The case for Gail Jones’ Sorry

Can literary works play a productive part in the process of reconciliation? butupa

The time has now come for the nation to turn a new page in Australia’s history by righting the wrongs of the past and so moving forward with confidence to the future.

– Prime Minister Kevin Rudd’s apology made in the Australian Parliament, February 13, 2008.

There are some novels that capture a moment of time; that perfectly represent and capture that historical moment’s zeitgeist. Gail Jones’ 2007 novel Sorry does just this.

Published a year before then - Prime Minister Kevin Rudd’s formal apology to Indigenous Australians in February 2008, Jones’s novel performs an act of contrition: as the novel’s title encapsulates, she presents the novel in a spirit of apology and reconciliation that had been lacking in official discourses of the time.

In an interview with openDemocracy’s Rob Cawston, given soon after the novel’s publication, she emphasised the ways in which writers are able to engage with such difficult issues, suggesting that “the first responsibility [of the novelist] is to remember what it serves the state to repress”.

Random House Australia.

Relating the idea of narrative to the retelling of history, she characterises the replaying four times in four different versions of a particular traumatic moment in Sorry as a way of suggesting that “history is a complicated process of repressions and revelations” in which it is sometimes “in certain people’s interests not have the real story told”. She describes her novel, too, as a “kind of testing of ideas of responsibility and history” rather than as a realist text.

So one of the important questions raised by this novel is this: can literary works play a productive part in the process of reconciliation between Indigenous and non-Indigenous Australians?
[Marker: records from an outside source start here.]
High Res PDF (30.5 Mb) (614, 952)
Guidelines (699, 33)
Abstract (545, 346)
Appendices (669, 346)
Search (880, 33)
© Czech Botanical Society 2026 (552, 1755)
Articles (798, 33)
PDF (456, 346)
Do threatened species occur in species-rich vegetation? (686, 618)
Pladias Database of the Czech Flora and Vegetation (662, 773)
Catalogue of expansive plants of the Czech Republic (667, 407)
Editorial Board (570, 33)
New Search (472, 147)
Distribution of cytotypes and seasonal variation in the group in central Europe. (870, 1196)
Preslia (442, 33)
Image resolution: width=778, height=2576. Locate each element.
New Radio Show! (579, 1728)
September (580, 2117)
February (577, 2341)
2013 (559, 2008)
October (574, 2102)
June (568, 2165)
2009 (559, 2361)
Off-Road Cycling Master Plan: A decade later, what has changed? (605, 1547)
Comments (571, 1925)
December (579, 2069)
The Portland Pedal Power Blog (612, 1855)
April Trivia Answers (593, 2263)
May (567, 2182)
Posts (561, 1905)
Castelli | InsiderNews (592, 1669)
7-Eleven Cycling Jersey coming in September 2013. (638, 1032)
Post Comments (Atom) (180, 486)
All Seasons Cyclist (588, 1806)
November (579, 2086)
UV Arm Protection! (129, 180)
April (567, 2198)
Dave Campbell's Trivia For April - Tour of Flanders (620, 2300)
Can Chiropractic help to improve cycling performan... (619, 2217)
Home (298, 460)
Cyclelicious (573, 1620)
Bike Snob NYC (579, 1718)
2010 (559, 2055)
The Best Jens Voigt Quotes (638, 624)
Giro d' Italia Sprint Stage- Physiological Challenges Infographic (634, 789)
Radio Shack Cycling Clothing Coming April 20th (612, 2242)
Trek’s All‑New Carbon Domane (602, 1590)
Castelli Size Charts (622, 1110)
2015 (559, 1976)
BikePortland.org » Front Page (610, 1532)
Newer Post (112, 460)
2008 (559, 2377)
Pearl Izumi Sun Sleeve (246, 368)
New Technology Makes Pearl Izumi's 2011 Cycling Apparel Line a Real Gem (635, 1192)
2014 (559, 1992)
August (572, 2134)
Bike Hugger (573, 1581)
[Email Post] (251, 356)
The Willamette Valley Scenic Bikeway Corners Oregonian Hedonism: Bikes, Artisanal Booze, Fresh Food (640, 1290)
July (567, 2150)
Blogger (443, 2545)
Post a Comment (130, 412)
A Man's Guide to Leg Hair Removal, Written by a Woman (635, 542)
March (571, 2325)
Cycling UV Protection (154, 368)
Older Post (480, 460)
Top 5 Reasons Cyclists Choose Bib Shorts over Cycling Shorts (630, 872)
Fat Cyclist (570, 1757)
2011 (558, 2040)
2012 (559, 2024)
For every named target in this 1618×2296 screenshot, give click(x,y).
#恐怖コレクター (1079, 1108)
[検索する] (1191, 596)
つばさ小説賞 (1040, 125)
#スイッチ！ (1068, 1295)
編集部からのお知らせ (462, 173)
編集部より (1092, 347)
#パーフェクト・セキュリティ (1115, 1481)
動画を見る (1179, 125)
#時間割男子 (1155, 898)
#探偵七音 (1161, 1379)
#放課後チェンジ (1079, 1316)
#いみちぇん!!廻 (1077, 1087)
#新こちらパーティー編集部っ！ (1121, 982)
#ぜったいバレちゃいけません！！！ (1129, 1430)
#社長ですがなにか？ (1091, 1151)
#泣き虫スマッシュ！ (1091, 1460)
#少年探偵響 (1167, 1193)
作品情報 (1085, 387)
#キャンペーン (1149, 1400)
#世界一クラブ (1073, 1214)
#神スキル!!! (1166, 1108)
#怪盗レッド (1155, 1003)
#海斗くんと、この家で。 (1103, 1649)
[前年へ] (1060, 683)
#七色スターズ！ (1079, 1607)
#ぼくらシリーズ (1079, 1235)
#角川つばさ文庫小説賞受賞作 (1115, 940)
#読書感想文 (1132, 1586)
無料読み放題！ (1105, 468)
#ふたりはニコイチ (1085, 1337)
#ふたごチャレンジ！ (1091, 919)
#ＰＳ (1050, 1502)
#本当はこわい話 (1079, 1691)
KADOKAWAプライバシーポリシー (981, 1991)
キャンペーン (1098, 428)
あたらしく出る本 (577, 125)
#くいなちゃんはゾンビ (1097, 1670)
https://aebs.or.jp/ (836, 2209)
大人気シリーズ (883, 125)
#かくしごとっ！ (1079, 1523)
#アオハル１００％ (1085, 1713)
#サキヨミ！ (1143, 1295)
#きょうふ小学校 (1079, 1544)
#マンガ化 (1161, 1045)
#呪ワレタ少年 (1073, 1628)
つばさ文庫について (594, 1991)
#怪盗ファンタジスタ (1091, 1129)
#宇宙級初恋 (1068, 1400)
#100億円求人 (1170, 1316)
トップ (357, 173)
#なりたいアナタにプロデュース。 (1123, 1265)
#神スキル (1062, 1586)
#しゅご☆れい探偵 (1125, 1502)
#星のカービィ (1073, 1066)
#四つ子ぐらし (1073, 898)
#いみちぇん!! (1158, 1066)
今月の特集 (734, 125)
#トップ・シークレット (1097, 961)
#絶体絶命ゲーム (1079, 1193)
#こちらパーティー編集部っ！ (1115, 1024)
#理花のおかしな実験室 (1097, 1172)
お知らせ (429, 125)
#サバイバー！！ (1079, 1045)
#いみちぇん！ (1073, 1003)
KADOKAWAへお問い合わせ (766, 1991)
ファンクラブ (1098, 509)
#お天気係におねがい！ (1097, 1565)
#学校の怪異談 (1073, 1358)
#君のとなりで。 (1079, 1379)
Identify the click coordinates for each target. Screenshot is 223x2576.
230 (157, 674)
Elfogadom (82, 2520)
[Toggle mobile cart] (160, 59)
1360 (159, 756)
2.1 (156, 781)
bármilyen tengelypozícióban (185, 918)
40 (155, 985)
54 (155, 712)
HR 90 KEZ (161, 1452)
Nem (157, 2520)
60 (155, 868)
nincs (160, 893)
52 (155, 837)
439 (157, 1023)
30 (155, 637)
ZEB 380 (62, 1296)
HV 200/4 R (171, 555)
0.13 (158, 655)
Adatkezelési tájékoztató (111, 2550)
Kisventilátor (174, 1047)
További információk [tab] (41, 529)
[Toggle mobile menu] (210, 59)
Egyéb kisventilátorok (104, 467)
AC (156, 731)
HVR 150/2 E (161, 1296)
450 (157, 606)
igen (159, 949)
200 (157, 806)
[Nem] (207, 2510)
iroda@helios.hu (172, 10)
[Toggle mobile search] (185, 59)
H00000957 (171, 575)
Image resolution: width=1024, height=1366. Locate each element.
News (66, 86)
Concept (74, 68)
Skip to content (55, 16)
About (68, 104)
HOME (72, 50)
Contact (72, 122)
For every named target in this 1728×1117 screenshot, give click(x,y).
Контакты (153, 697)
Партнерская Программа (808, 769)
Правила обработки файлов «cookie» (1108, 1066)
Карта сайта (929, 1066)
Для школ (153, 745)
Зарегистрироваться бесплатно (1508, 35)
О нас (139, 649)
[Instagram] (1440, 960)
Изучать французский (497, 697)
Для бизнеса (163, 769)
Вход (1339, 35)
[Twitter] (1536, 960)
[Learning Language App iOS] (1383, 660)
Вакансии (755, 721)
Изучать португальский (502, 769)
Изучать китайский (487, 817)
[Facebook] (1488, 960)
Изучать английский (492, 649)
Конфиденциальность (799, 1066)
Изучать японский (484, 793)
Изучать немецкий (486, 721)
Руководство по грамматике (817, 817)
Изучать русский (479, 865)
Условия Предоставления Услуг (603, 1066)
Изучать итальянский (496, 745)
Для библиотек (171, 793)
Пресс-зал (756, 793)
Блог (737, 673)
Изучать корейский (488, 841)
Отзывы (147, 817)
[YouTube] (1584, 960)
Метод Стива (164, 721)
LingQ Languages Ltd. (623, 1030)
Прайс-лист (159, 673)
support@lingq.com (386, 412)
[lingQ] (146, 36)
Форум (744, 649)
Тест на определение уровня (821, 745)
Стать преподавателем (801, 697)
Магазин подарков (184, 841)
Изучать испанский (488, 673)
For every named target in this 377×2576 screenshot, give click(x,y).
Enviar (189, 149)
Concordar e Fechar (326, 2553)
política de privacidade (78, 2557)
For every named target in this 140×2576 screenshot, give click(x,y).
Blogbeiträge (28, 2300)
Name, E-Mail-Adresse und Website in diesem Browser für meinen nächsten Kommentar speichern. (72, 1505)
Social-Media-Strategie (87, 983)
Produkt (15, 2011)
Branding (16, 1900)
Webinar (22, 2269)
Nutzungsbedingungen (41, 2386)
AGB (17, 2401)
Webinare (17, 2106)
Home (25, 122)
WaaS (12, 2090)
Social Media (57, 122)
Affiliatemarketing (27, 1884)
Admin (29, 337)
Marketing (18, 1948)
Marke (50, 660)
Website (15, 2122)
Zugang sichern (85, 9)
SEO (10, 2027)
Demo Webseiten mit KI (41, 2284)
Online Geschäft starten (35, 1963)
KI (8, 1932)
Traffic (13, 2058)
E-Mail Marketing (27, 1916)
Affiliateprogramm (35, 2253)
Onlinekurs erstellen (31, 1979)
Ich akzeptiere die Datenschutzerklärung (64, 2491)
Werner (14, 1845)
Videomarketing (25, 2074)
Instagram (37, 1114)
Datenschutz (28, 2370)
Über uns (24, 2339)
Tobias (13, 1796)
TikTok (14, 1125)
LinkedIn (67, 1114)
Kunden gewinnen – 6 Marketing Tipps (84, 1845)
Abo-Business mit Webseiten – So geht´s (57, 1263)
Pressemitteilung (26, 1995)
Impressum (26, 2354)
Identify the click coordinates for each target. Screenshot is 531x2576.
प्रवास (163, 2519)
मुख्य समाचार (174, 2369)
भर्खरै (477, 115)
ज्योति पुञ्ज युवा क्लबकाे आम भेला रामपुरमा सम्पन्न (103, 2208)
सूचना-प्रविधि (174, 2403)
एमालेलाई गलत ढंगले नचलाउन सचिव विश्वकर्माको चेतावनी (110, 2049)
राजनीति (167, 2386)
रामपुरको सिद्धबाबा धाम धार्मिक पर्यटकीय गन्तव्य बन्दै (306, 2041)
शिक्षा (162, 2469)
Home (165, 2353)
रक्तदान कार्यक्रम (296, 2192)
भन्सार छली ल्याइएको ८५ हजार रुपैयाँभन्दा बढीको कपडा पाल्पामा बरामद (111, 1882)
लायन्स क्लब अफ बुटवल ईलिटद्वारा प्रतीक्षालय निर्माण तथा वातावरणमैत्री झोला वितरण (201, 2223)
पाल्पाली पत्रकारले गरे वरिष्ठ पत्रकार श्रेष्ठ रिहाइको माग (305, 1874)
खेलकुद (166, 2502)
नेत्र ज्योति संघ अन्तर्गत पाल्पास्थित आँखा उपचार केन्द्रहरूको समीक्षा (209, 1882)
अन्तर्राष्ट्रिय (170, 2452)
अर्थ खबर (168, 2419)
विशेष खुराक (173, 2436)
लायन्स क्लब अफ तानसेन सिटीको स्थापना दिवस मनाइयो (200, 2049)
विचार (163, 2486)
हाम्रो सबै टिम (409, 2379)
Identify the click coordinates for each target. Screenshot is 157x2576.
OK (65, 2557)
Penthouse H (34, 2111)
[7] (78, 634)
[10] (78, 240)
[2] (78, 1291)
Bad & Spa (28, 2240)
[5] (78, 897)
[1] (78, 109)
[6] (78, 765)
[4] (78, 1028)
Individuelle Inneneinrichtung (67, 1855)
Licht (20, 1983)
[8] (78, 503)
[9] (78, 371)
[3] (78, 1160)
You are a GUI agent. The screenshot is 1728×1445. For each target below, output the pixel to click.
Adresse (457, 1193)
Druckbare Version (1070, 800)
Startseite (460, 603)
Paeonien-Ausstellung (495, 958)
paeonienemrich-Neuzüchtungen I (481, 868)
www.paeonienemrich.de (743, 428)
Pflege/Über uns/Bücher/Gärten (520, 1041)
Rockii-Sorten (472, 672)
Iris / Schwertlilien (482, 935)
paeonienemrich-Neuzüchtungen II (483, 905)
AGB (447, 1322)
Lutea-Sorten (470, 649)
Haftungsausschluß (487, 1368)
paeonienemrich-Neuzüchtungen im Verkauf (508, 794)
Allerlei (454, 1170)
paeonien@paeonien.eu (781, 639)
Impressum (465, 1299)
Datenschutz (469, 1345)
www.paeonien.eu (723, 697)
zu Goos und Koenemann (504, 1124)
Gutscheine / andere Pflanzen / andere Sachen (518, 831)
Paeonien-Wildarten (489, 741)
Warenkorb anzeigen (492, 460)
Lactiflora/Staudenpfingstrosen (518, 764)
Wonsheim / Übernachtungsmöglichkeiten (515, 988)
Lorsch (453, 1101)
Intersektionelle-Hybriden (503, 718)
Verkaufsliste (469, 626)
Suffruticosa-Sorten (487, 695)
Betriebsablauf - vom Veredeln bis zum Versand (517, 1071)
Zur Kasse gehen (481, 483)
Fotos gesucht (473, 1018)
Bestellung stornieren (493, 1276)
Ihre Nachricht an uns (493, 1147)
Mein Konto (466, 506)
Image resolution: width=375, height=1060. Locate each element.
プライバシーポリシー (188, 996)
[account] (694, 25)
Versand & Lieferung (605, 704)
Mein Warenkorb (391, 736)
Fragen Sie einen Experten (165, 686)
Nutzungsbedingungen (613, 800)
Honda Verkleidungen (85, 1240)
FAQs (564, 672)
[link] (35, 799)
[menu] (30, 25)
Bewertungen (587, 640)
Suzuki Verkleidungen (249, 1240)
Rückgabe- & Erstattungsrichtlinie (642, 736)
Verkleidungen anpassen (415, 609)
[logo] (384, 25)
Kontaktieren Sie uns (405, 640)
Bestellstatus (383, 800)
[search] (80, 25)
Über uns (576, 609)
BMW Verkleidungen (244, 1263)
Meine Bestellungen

Writing on The Conversation, Tony Hughes D’Aeth has made the case for Kim Scott’s That Deadman Dance as a novel that does just this, making “from an impossible situation a possible way forward”. I would like to suggest that Sorry similarly offers a non-Indigenous discourse of apology that, while it may not have a material impact in the “real world”, contributes nonetheless to a spirit of mutual respect and understanding.

As literary academic Derek Attridge has suggested in The Singularity of Literature, while literature “solves no problems and saves no souls, nevertheless … it is effective” and, indeed, I would add, affective.

How, then, does Jones’ novel engage with these issues and affect its readers? It does so by relating a story that is essentially personal; one that relates to a particular family and a central act of injustice, betrayal and sacrifice that can also be read as symbolic. It is about the power of stories to heal trauma and release silenced voices.

The story begins with blood and secrecy, a “story that can only be told in a whisper”, concerning the death of the father of the central character, Perdita. Set in Western Australia during the second world war, it beautifully evokes Perdita’s difficult childhood in a seemingly loveless family in which her anthropologist father, Nicholas Keene, believes he can uncover the “mysteries” of the local Aboriginal people by means of his “colossal Keene Hypothesis”.

Her psychologically unstable mother, Stella, manically quotes from Shakespeare to try to orientate herself in the strangeness of the Australian outback. Perdita, is, of course, named for the “lost child” in Shakespeare’s The Winter’s Tale and Shakespearean references are threaded throughout.

Language and silence are at the heart of the text. The novel tells of the relationships Perdita establishes with the local Aboriginal people, whose language she learns, particularly with a young Indigenous girl Mary, and with Billy, the mute son of their neighbour.

From the Aboriginal people, she learns the language of the body, a physical closeness she does not encounter at home, and an understanding too of the language of the bush. After the trauma of witnessing her father’s death, Perdita develops a stutter that is only ameliorated when she is reciting Shakespeare.

But this muteness and voicelessness are not just physical: they are also metaphors for the silences in history. As Jones has commented:

I’m very interested in what is forgotten, the way that certain voices in history are forgotten, the rights and values of indigenous people in particular are lost or locked away.

Light-skinned Mary is one of the stolen generations, taken from her mother when she was six years old, “to learn to be a whitefella, to learn all them whitefella ways”. Without giving too much away, it is this heartwrenching aspect of the story that explains Mary’s sacrifice: “mothers and daughters, they need each other”, she explains towards the end of the novel.

The narrative enacts a process of traumatic return, retelling past events until the “real” version is uncovered and Perdita gradually regains her voice and her memory. Interspersing first and third-person narration, it shows how history can be made and unmade.

It is also about the power of reading to connect people, with Mary believing that “some kind of spirit inhered in words” and that sharing books forms “a kind of family without limits”.

Interestingly, Jones has written of a similar communal experience when she witnessed the “Sorry-in-the-Sky” during the Sorry Day Sydney Harbour Bridge Walk of 2000.

Everyone who read that word, she suggests, shared in saying sorry, however frail and transitory that shared responsibility may have been in real time and however ambivalent and equivocal such an act may be.

Like her novel, it had a healing quality, despite its brief and shaky appearance in the sky, marking a particular moment of all-too-ephemeral ethical engagement.